§ TASK TO CARRY OUT:
Report each line of the records that contains the word "perform", copying every such line in full.
------ RECORD EXTRACTS
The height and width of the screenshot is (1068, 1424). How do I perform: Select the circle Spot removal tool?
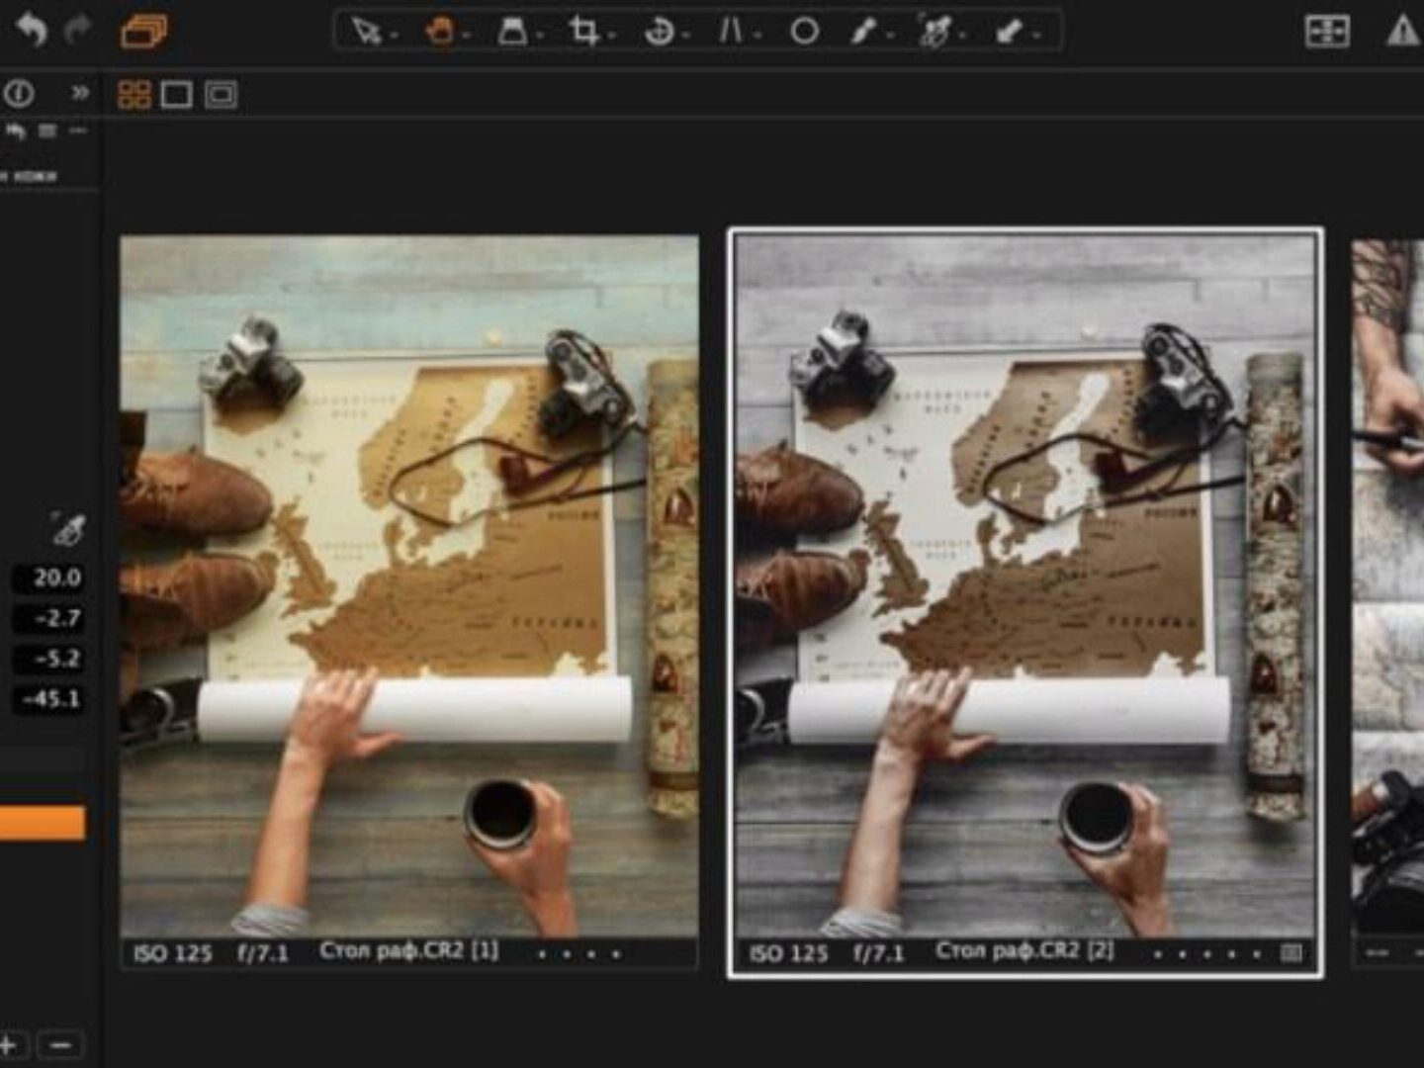(x=804, y=32)
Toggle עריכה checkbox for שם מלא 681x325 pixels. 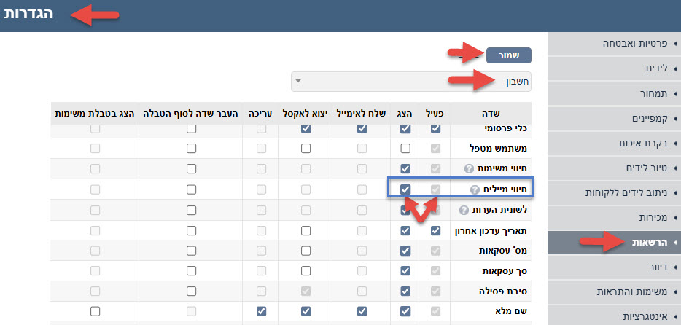coord(261,311)
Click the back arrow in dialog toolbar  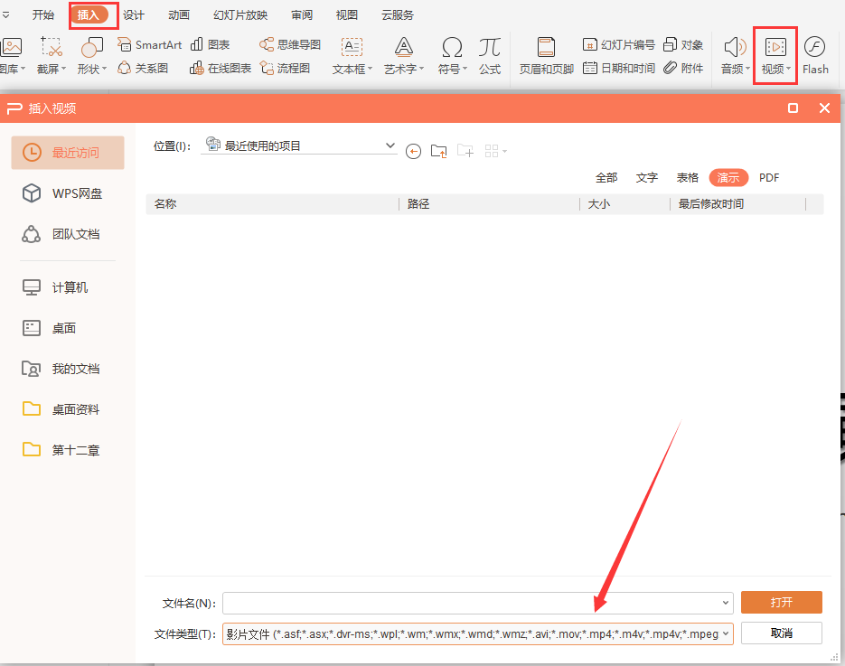(413, 152)
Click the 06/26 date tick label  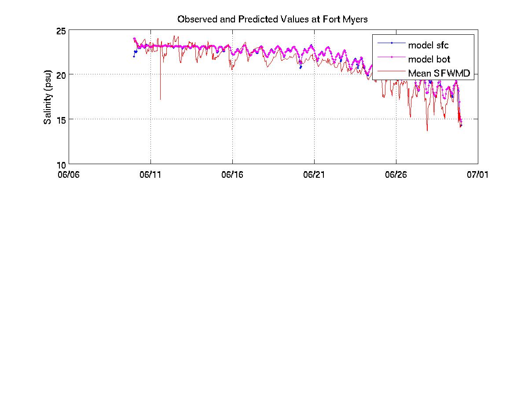396,174
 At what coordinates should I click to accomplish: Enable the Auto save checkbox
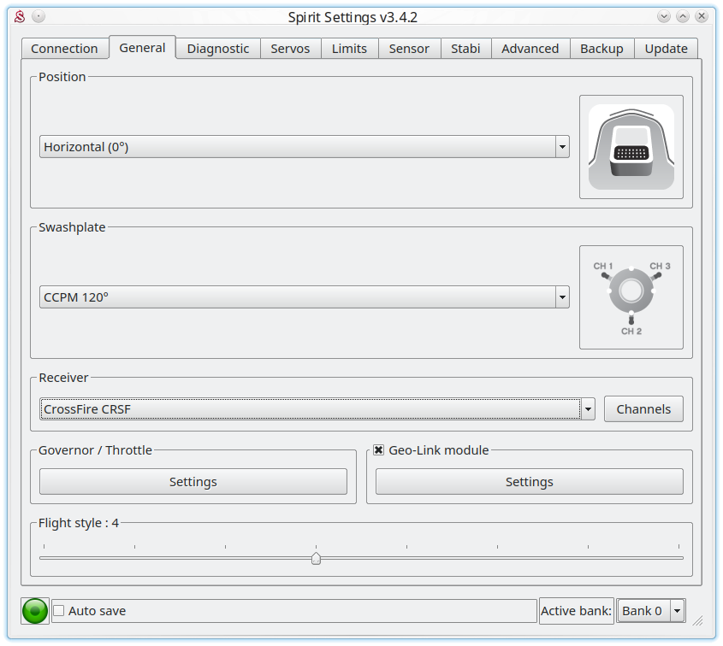click(59, 611)
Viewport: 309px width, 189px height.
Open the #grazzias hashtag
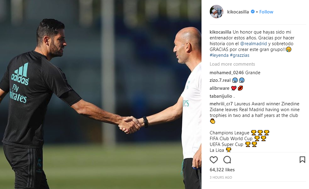tap(239, 55)
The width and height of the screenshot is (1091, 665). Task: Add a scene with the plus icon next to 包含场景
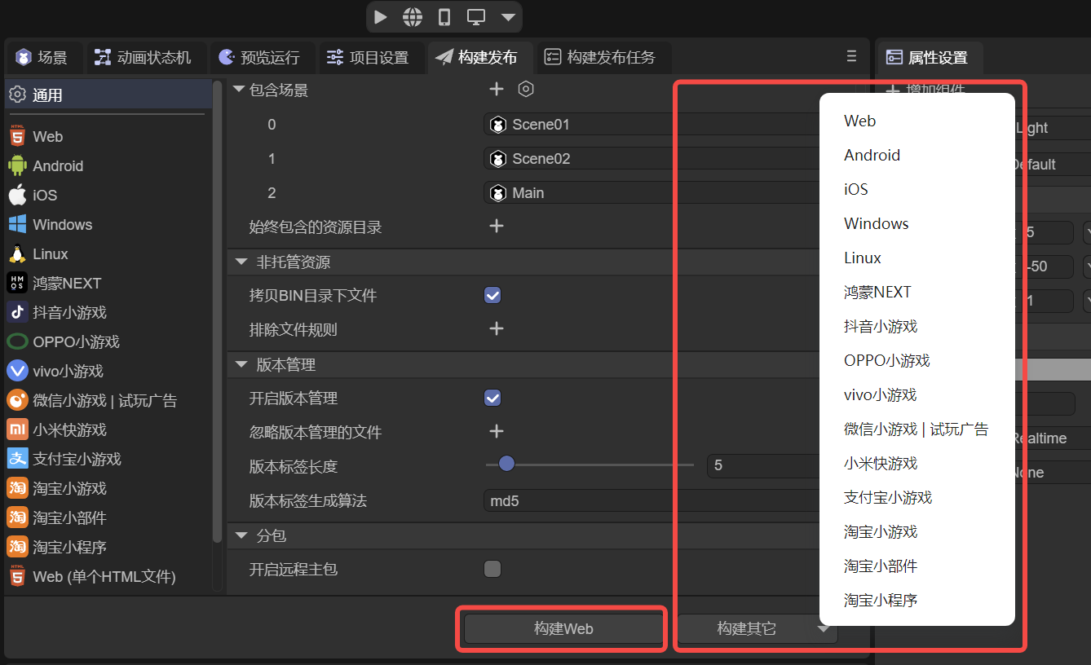point(496,90)
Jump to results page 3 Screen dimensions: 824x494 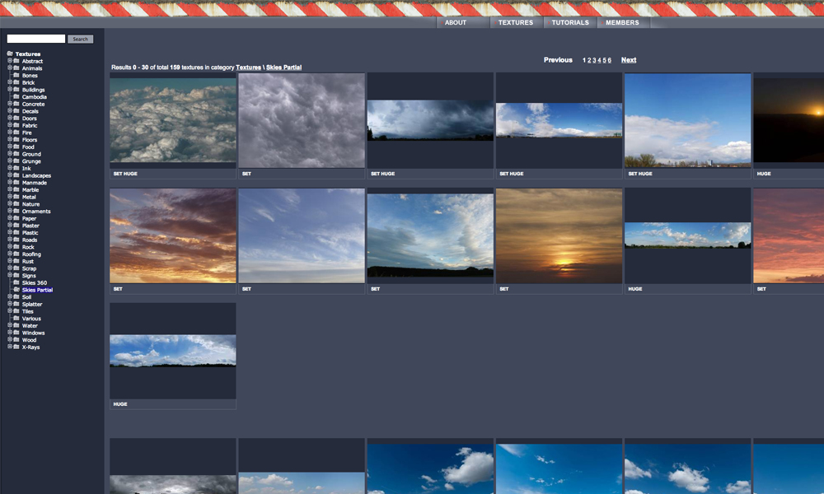click(594, 60)
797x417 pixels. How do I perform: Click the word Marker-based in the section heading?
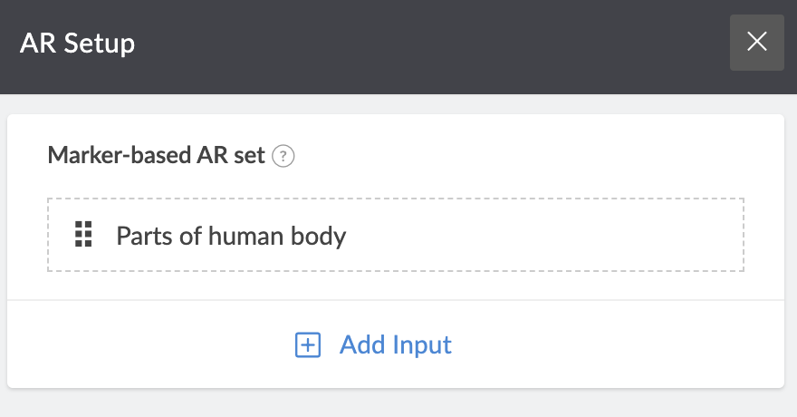[x=120, y=155]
------------
§ RESULT BELOW:
The height and width of the screenshot is (1068, 1424). How do I perform: Select the circle Spot removal tool?
797x417 pixels. How do I perform: Click the word Marker-based in the section heading?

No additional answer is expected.